[start of Text extract]

2011/2/1 Rob Lanphier <robla(a)robla.net>et>:
Can you
explain why you're rolling out when it's the middle of the night
where Wikimedia is headquartered? I have a few different theories (site
traffic, time zones of the operations team, etc.), but a clarification here
would be good.
We lost the game of rock/paper/scissors. :) We decided to do this very
late U.S. west coast time so that our European and Australian contingents
would be well rested in case there are problems. Given that we have key
personnel pretty much all over the globe, there wasn't going to be a great
time for this, and this has the added advantage of being a relatively low
traffic time for us.
Look at
http://torrus.wikimedia.org/torrus/CDN?path=%2FTotals%2F and
you'll see that, for the past two days, the time of lowest traffic was
between 06:00 and 07:00 UTC. This has been a quite reliable pattern
for quite some time now (except that it shifts by an hour in Northern
Hemisphere summer, due to DST), and we've also used this time for the
first few Vector deployments.
It'll be an annoying time for all of us. Europe-based people will have
to get up relatively early ("engineer early", in RobLa's words), it'll
be 1am and 2am respectively for our US-based operations people
(despite WMF being headquartered in SF, we currently have no ops
engineers there, although of course other SF people will be involved
and they'll also be working in the middle of the night), and Tim will
most likely be eating dinner at his desk while possibly keeping the
site up.
Why is
prototype.wikimedia.org being used instead of test.wikipedia.org? I
was under the impression that the purpose of
test.wikipedia.org was a
pre-deployment launch pad while
prototype.wikimedia.org is used for
testing
new extensions/features. Has this changed?
Yeah it has. I don't recall the exact history of how we got to this point.
I imagine that the two should become one in the future.
The fundamental difference between test and prototype is that test is
part of the cluster, and prototype is separated from it. It's
undesirable and impractical to run experimental code on test for this
reason, so it's only used as a quick last check for code that's going
to deployed soon (say, within the next hour). Due to the way our
deployment infrastructure works right now, it's impractical keeping
undeployed code around on test, because it can be hard or even
impossible for the next person needing to deploy a small change to the
rest of the cluster to avoid deploying the test code cluster-wide.
In the future, we'll have a virtualization cluster for testing
experimental code, which will be integrated with the cluster more
closely than prototype is (mostly in terms of configuration
synchronization, but also because it'll run on our machines rather
than on a Linode VM) while maintaining a safe level of separation.
Ryan Lane can probably talk about this in more detail. Also, there are
plans to adjust our infrastructure to support heterogeneous
deployments (different versions of the code on different wikis).
Roan Kattouw (Catrope)

[end of Text extract]

Directive a
Translate this sentence from the mailing list thread into Spanish: "The fundamental difference between test and prototype is that test is part of the cluster, and prototype is separated from it."

[start of Source data]

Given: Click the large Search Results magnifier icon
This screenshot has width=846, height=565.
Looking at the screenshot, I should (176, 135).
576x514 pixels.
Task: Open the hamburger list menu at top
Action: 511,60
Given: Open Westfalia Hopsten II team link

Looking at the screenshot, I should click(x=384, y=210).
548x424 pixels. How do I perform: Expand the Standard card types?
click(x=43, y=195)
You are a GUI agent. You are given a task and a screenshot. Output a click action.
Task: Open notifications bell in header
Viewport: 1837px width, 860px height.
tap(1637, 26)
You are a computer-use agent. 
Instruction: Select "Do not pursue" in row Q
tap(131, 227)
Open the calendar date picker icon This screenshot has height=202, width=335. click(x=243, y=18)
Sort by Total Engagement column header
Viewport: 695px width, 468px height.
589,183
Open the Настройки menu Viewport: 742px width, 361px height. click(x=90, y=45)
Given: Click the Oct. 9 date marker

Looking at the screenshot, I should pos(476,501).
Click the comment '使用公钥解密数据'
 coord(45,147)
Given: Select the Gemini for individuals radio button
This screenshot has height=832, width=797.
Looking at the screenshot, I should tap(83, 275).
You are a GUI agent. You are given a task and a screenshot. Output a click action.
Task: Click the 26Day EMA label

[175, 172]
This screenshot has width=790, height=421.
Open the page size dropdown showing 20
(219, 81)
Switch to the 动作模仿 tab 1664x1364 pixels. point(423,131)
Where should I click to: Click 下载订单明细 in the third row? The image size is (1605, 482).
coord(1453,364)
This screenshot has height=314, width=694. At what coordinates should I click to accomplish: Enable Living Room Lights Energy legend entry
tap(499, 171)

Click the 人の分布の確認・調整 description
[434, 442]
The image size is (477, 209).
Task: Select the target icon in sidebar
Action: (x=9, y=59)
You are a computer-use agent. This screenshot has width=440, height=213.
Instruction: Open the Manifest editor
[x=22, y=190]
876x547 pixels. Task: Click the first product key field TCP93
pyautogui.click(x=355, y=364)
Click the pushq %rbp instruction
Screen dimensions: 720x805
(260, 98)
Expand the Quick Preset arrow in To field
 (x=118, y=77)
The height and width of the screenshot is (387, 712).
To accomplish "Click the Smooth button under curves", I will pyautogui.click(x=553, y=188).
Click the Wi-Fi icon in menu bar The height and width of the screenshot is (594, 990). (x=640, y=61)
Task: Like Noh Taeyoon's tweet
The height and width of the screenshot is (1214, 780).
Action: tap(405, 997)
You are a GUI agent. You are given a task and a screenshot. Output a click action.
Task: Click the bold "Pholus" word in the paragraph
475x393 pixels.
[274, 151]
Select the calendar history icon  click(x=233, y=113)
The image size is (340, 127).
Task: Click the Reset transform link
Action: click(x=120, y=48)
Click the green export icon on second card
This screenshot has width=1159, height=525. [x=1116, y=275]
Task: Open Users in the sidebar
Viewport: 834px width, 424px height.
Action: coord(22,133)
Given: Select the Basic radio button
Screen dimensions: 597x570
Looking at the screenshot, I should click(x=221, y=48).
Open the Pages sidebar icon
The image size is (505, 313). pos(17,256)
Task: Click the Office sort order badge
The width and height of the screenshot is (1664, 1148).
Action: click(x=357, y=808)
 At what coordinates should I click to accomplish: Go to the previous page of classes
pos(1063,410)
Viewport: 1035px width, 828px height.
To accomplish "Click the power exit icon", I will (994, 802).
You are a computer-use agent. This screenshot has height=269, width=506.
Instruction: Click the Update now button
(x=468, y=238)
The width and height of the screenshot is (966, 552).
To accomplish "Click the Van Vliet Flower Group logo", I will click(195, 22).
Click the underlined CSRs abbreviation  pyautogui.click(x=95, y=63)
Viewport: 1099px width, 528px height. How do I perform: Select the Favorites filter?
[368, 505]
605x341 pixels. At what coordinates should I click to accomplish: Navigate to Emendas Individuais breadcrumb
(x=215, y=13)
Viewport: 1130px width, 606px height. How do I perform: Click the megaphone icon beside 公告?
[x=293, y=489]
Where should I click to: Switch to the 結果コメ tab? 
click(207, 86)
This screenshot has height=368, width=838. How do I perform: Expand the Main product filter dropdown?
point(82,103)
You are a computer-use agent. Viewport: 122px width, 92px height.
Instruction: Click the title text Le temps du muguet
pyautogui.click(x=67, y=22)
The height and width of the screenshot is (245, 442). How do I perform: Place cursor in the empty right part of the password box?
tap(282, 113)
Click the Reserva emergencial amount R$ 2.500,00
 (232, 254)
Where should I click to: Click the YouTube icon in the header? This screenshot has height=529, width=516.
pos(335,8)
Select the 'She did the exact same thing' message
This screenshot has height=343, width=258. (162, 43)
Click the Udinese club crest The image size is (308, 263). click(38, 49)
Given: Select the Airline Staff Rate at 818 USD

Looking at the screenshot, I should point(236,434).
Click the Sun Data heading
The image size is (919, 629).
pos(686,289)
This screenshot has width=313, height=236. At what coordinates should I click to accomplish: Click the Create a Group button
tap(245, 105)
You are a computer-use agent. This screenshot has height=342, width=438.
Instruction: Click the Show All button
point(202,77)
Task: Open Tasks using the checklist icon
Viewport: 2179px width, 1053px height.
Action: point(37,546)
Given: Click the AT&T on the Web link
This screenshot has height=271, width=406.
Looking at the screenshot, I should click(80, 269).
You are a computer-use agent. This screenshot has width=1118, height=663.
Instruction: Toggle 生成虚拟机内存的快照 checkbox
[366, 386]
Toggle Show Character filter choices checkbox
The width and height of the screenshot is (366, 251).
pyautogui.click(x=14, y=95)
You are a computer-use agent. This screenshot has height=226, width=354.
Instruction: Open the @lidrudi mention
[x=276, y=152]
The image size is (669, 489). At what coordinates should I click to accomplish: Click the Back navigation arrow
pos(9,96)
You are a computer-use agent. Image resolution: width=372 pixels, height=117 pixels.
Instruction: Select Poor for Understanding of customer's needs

[end of Source data]

Directive b
From the entries, extract the lines starting at the one that contains "Given: Click the Oct. 9 date marker" and ending at the one that contains "coord(1453,364)", reproducing each line without change.

Task output a
La diferencia fundamental entre test y prototype es que test forma parte del clúster, y prototype está separado de él.

Task output b
Given: Click the Oct. 9 date marker

Looking at the screenshot, I should pos(476,501).
Click the comment '使用公钥解密数据'
 coord(45,147)
Given: Select the Gemini for individuals radio button
This screenshot has height=832, width=797.
Looking at the screenshot, I should tap(83, 275).
You are a GUI agent. You are given a task and a screenshot. Output a click action.
Task: Click the 26Day EMA label

[175, 172]
This screenshot has width=790, height=421.
Open the page size dropdown showing 20
(219, 81)
Switch to the 动作模仿 tab 1664x1364 pixels. point(423,131)
Where should I click to: Click 下载订单明细 in the third row? The image size is (1605, 482).
coord(1453,364)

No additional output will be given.